I'm left to wonder, did this former football player have this problem? Sometimes depression alone causes memory problems and sometimes people with depression worry that they have Alzheimer's disease, or any number of other illnesses for that matter. Treating the depression may help the memory problems, and may alleviate the fears of other illnesses. And we don't know much about the Chronic Traumatic Encephelopathy induced by repeated head injuries: is the course of the dementia altered by early intervention with medications? Does the depression respond to the usual treatments for mood disorders? Could Mr.

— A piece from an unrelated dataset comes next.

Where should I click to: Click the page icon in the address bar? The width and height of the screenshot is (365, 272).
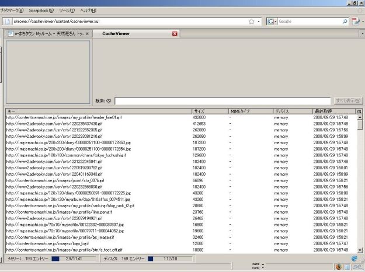[x=8, y=22]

Duerson have been saved, at least for a while?

Here's an article on the treatment of chronic brain injury with hyperbaric oxygen in animal models:
http://www.hbot.com/first-successful-treatment-of-chronic-traumatic-brain-injury

And here's an emedicine article on treatments for repetitive brain injuries (not necessarily specific to CTE) with medicine recommendations, but no mention of antidepressants or medicines to slow the course of dementia:
http://emedicine.medscape.com/article/92189-treatment

Here's a medscape article on CTE and dementia:
http://www.alzheimersreadingroom.com/2010/08/causes-of-dementia-chronic-traumatic.html

And, finally, here's a shout out to my friend and med school classmate Robert Morrison, M.D., Ph.D. whose paper for our public health class was published in JAMA back in 1986 as a state of the art review of boxing and brain injury: http://jama.ama-assn.org/content/255/18/2475.short

Is it worth it in the name of sports?

Could I ask a huge favor of the next football player who considers suicide? Instead of completing the act, could you have your depression treated and then write about the results? It would be an enormous contribution. Sure, it would be an anecdote, and not a controlled trial, but perhaps it would add something to the field. And we'd be happy to publish your story here on Shrink Rap.


My heart goes out to the family of Dave Duerson.